** Exercise description **
Each record should be reproduced exactly.

Pixel coordinate grounding data:
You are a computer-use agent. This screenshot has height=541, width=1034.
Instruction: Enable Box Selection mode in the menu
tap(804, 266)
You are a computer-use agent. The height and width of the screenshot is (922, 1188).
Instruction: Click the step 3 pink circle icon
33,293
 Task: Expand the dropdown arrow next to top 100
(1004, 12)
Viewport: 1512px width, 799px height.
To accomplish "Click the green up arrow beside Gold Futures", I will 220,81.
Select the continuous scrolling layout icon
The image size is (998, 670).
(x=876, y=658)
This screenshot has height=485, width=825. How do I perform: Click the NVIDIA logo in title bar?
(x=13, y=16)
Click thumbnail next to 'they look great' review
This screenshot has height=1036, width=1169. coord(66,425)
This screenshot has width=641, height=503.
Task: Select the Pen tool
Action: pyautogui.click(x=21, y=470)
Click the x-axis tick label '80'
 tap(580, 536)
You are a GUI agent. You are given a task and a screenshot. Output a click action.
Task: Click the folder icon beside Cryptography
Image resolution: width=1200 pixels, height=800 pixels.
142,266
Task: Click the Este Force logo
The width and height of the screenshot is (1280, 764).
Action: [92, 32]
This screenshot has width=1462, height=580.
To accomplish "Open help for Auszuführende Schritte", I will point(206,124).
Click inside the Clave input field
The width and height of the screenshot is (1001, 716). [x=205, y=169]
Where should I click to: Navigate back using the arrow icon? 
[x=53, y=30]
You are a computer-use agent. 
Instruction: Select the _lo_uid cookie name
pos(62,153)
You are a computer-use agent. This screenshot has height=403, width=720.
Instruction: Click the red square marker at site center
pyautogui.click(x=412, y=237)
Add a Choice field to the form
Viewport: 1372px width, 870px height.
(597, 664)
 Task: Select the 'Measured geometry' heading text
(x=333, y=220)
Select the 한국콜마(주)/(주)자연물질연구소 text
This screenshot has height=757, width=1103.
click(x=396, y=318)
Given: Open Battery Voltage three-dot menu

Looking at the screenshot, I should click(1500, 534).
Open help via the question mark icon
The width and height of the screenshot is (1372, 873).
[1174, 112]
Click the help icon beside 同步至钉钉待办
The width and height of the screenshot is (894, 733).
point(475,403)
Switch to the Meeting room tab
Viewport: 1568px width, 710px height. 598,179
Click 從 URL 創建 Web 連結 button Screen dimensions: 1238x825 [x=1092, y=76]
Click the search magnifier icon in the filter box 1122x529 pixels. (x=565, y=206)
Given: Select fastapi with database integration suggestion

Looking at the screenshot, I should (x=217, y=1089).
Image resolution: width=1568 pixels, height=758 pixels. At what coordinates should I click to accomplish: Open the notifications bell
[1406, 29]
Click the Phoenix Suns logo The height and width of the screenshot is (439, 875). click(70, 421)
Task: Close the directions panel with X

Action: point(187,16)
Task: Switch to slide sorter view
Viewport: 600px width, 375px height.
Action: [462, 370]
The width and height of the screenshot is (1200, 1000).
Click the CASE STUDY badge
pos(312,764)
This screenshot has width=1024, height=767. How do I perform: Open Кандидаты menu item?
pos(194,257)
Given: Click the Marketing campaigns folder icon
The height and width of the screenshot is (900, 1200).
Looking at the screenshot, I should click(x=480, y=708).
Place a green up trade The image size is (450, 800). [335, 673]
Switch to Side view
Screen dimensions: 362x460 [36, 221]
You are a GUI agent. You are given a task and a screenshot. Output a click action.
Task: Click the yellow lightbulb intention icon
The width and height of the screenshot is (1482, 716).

** Written answer **
You are a computer-use agent. This screenshot has height=541, width=1034.
Instruction: Enable Box Selection mode in the menu
tap(804, 266)
You are a computer-use agent. The height and width of the screenshot is (922, 1188).
Instruction: Click the step 3 pink circle icon
33,293
 Task: Expand the dropdown arrow next to top 100
(1004, 12)
Viewport: 1512px width, 799px height.
To accomplish "Click the green up arrow beside Gold Futures", I will 220,81.
Select the continuous scrolling layout icon
The image size is (998, 670).
(x=876, y=658)
This screenshot has height=485, width=825. How do I perform: Click the NVIDIA logo in title bar?
(x=13, y=16)
Click thumbnail next to 'they look great' review
This screenshot has height=1036, width=1169. coord(66,425)
This screenshot has width=641, height=503.
Task: Select the Pen tool
Action: pyautogui.click(x=21, y=470)
Click the x-axis tick label '80'
 tap(580, 536)
You are a GUI agent. You are given a task and a screenshot. Output a click action.
Task: Click the folder icon beside Cryptography
Image resolution: width=1200 pixels, height=800 pixels.
142,266
Task: Click the Este Force logo
The width and height of the screenshot is (1280, 764).
Action: [92, 32]
This screenshot has width=1462, height=580.
To accomplish "Open help for Auszuführende Schritte", I will point(206,124).
Click inside the Clave input field
The width and height of the screenshot is (1001, 716). [x=205, y=169]
Where should I click to: Navigate back using the arrow icon? 
[x=53, y=30]
You are a computer-use agent. 
Instruction: Select the _lo_uid cookie name
pos(62,153)
You are a computer-use agent. This screenshot has height=403, width=720.
Instruction: Click the red square marker at site center
pyautogui.click(x=412, y=237)
Add a Choice field to the form
Viewport: 1372px width, 870px height.
(597, 664)
 Task: Select the 'Measured geometry' heading text
(x=333, y=220)
Select the 한국콜마(주)/(주)자연물질연구소 text
This screenshot has height=757, width=1103.
click(x=396, y=318)
Given: Open Battery Voltage three-dot menu

Looking at the screenshot, I should click(1500, 534).
Open help via the question mark icon
The width and height of the screenshot is (1372, 873).
[1174, 112]
Click the help icon beside 同步至钉钉待办
The width and height of the screenshot is (894, 733).
point(475,403)
Switch to the Meeting room tab
Viewport: 1568px width, 710px height. 598,179
Click 從 URL 創建 Web 連結 button Screen dimensions: 1238x825 [x=1092, y=76]
Click the search magnifier icon in the filter box 1122x529 pixels. (x=565, y=206)
Given: Select fastapi with database integration suggestion

Looking at the screenshot, I should (x=217, y=1089).
Image resolution: width=1568 pixels, height=758 pixels. At what coordinates should I click to accomplish: Open the notifications bell
[1406, 29]
Click the Phoenix Suns logo The height and width of the screenshot is (439, 875). click(70, 421)
Task: Close the directions panel with X

Action: point(187,16)
Task: Switch to slide sorter view
Viewport: 600px width, 375px height.
Action: [462, 370]
The width and height of the screenshot is (1200, 1000).
Click the CASE STUDY badge
pos(312,764)
This screenshot has width=1024, height=767. How do I perform: Open Кандидаты menu item?
pos(194,257)
Given: Click the Marketing campaigns folder icon
The height and width of the screenshot is (900, 1200).
Looking at the screenshot, I should click(x=480, y=708).
Place a green up trade The image size is (450, 800). [335, 673]
Switch to Side view
Screen dimensions: 362x460 [36, 221]
You are a GUI agent. You are given a task and a screenshot. Output a click action.
Task: Click the yellow lightbulb intention icon
The width and height of the screenshot is (1482, 716).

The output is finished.